» **Assigned task A**
List every task that the passage on advanced MR brain imaging gives as an example of what fMRI maps brain activity for.
» **Assigned task B**
Carry on the passage on advanced MR brain imaging from the point where it stops.

» **Text block**
____

MR Perfusion can also be performed without the use of an exogeneous contrast with a technique called as three dimensional Arterial Spin labelling (3D-ASL). In ASL, the flowing blood is tagged with an electromagnetic wave and then the brain is imaged after a lag time. This information subtracted from baseline data provides a map of the cerebral blood flow in the brain. This technique does not depend on the size of the vein cannulated, speed of injection or post-processing as needed in contrast perfusion. Also, it can be easily repeated, as it does not require the use of contrast. Hence, it is useful in paediatric patients and patients on surveillance for brain tumours, as well as in imaging of stroke, where serial follow up is necessary. Velocity selective ASL (vASL) allows tagging of flowing blood in a particular vessel providing different colour code for the same. Thus, the vascular territory of the targetted vessel is colour coded and collateral flow can be determined in a particular area.

Neuronavigation is used in mapping the brain tissues prior to surgery or intraoperatively as in an intraoperative MR system, where the information can be obtained in real-time. This is used in neurosurgery with open or closed magnets, the latter providing higher quality of MR images. Thin MR sections are also integrated in the treatment planning systems to provide high precision in mapping of the target area and protecting the sensitive structures in the vicinity, mainly in brain tumours an less frequently in neck and pelvis.

fMRI is the mapping of the active areas of the brain involved in performance of tasks such as motion, speech, thinking, hearing, seeing etc. This technique relies on the speed of acquiring the data and is being refined as progress keeps happening.

High field MRI, which include 7T magnets have become available in a few research institutes in the world. These provide increased signal to noise ratio, which translates into higher resolution. The use has potential to predict early biomarkers for cerebrovascular and neurodegenerative diseases.

____

(Records contained in a dataset)
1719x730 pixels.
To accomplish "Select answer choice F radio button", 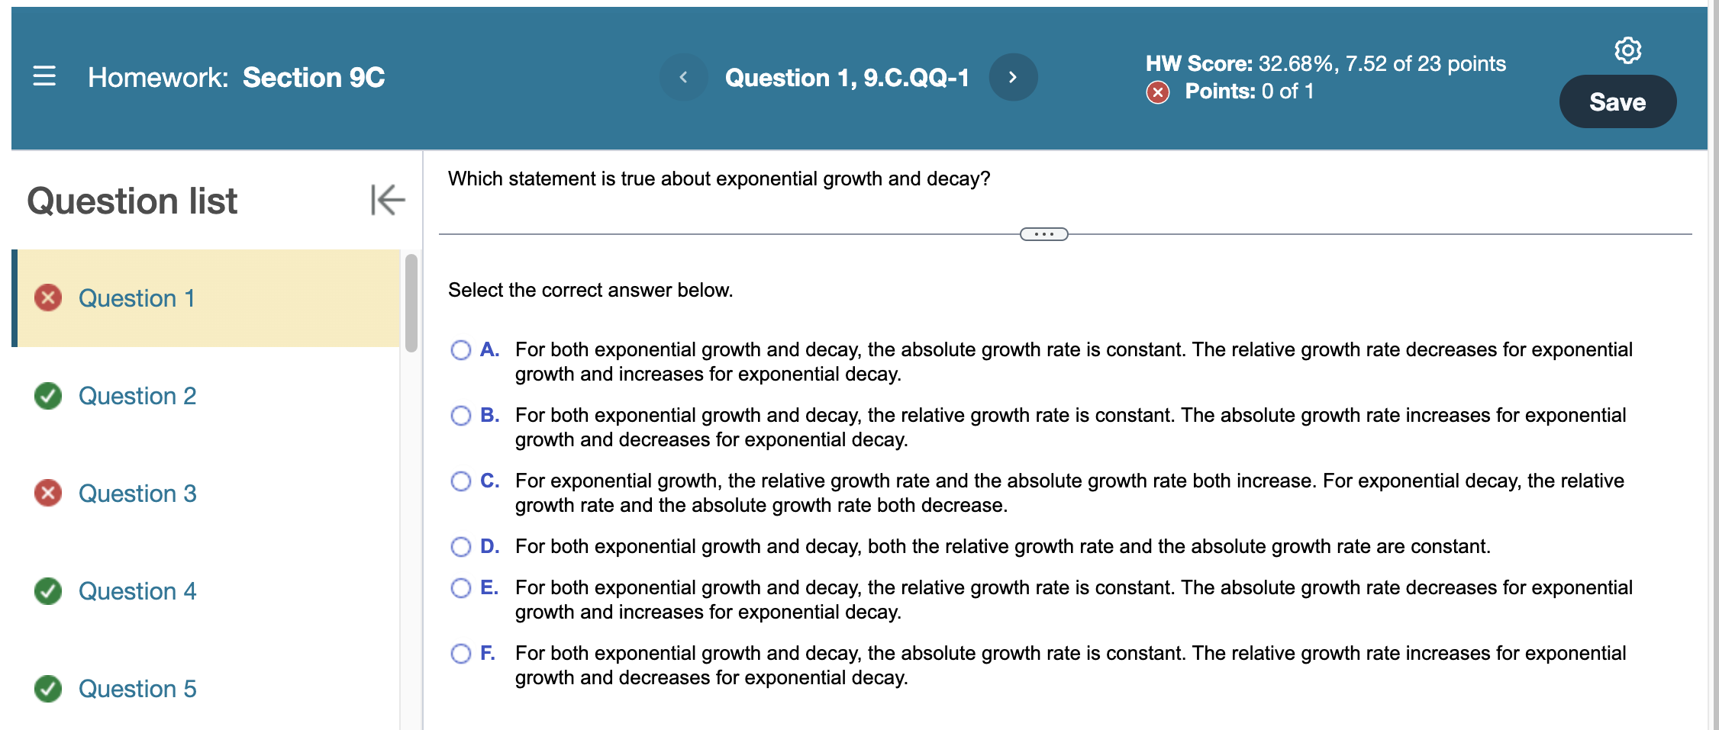I will pos(461,653).
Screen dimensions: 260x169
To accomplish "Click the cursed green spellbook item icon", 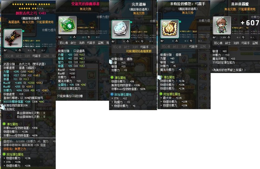I will pyautogui.click(x=67, y=25).
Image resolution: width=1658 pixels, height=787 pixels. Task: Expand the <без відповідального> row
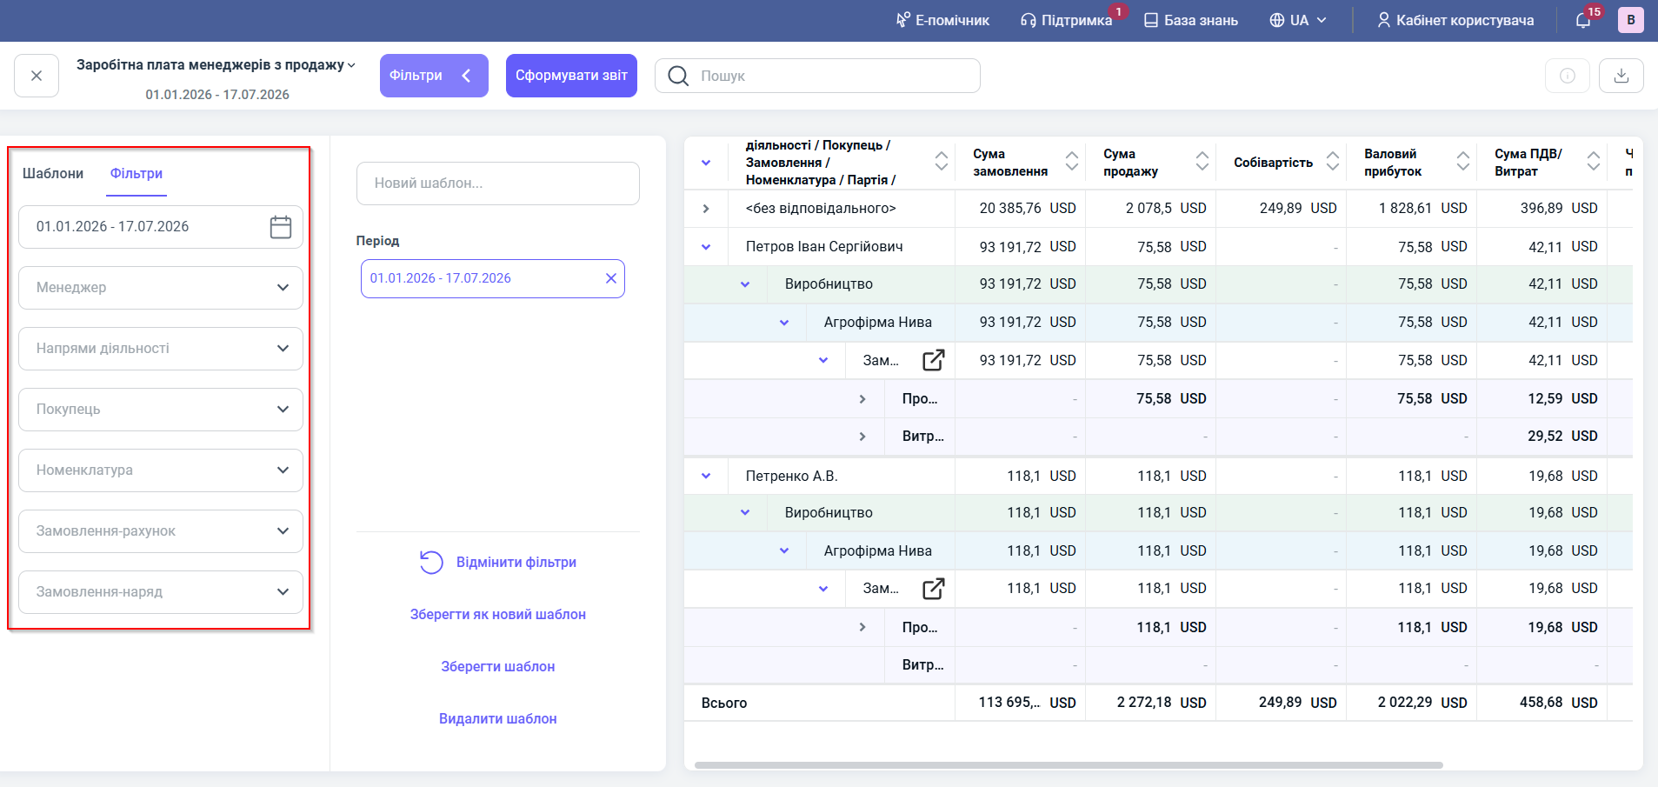point(706,209)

____

» **Exercise answer A**
motion, speech, thinking, hearing, seeing

» **Exercise answer B**
Clinical hybrid positron emission tomography (PET)-MRI is now available. MRI provides detailed soft tissue intrinsic, diffusion weighted imaging, dynamic contrast imaging, fMRI and other specialised sequences as well as MR Spectroscopy. PET provides physiologic information. PET-MRI avoids the harmful effects of radiation that the patient is subjected to during PET-CT, where both the imaging modalities cause side effects, especially in paediatric patients. The two types of information provided are combined by fusing PET-images on anatomic MR images and also utilising functional data available by fMRI and MRS. The data is obtained simultaneously, so co-registration of the data is accurate. PET-MRI has several potential applications, an important one being providing greater accuracy to detect metabolically active disease during surveillance of brain tumours, localising seizure activity, mapping brain activity in diseases such as dementia, in better delineation of neck and pelvic cancers.

Low and high intensity guided ultrasound (LIFU and HIFU, respectively) are new techniques to treat focal lesions in the brain. LIFU can open the blood brain barrier to allow targeted treatment to penetrate the diseased tissues and increase efficacy, while reducing the dosage of the drug. It also has the potential to allow new treatment options for diseases like Alzheimer’s. HIFU can actually cause cell death and necrosis and can be used in treatment of focal brain lesions such as tumours.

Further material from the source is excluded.